Copy out the entire listing, keeping each line exactly as it is.

**Records to use**
________

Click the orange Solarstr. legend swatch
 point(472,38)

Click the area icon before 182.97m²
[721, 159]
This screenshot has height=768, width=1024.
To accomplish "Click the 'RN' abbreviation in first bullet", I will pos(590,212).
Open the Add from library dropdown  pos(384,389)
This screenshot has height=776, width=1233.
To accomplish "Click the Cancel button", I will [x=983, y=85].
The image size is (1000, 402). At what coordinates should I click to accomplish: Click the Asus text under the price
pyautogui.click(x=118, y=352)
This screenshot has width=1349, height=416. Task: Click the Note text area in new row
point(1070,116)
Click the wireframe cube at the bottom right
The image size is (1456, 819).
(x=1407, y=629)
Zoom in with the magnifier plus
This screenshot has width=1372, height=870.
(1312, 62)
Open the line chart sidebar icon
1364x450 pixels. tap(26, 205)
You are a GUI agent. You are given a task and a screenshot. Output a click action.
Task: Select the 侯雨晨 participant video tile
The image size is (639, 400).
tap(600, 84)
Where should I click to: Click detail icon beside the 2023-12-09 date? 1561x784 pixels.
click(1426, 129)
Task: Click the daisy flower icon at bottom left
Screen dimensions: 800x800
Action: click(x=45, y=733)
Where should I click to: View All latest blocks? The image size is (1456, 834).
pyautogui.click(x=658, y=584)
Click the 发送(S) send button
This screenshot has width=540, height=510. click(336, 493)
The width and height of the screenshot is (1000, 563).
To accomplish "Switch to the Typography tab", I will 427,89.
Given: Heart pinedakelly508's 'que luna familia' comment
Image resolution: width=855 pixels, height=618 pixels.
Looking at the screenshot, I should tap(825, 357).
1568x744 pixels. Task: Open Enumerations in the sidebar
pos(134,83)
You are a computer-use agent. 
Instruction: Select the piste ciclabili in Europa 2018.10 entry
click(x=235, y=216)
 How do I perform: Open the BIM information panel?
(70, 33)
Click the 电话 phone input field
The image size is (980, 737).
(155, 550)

________

**Output of the exercise**
Click the orange Solarstr. legend swatch
 point(472,38)

Click the area icon before 182.97m²
[721, 159]
This screenshot has height=768, width=1024.
To accomplish "Click the 'RN' abbreviation in first bullet", I will pos(590,212).
Open the Add from library dropdown  pos(384,389)
This screenshot has height=776, width=1233.
To accomplish "Click the Cancel button", I will [x=983, y=85].
The image size is (1000, 402). At what coordinates should I click to accomplish: Click the Asus text under the price
pyautogui.click(x=118, y=352)
This screenshot has width=1349, height=416. Task: Click the Note text area in new row
point(1070,116)
Click the wireframe cube at the bottom right
The image size is (1456, 819).
(x=1407, y=629)
Zoom in with the magnifier plus
This screenshot has width=1372, height=870.
(1312, 62)
Open the line chart sidebar icon
1364x450 pixels. tap(26, 205)
You are a GUI agent. You are given a task and a screenshot. Output a click action.
Task: Select the 侯雨晨 participant video tile
The image size is (639, 400).
tap(600, 84)
Where should I click to: Click detail icon beside the 2023-12-09 date? 1561x784 pixels.
click(1426, 129)
Task: Click the daisy flower icon at bottom left
Screen dimensions: 800x800
Action: click(x=45, y=733)
Where should I click to: View All latest blocks? The image size is (1456, 834).
pyautogui.click(x=658, y=584)
Click the 发送(S) send button
This screenshot has width=540, height=510. click(336, 493)
The width and height of the screenshot is (1000, 563).
To accomplish "Switch to the Typography tab", I will 427,89.
Given: Heart pinedakelly508's 'que luna familia' comment
Image resolution: width=855 pixels, height=618 pixels.
Looking at the screenshot, I should tap(825, 357).
1568x744 pixels. Task: Open Enumerations in the sidebar
pos(134,83)
You are a computer-use agent. 
Instruction: Select the piste ciclabili in Europa 2018.10 entry
click(x=235, y=216)
 How do I perform: Open the BIM information panel?
(70, 33)
Click the 电话 phone input field
The image size is (980, 737).
(155, 550)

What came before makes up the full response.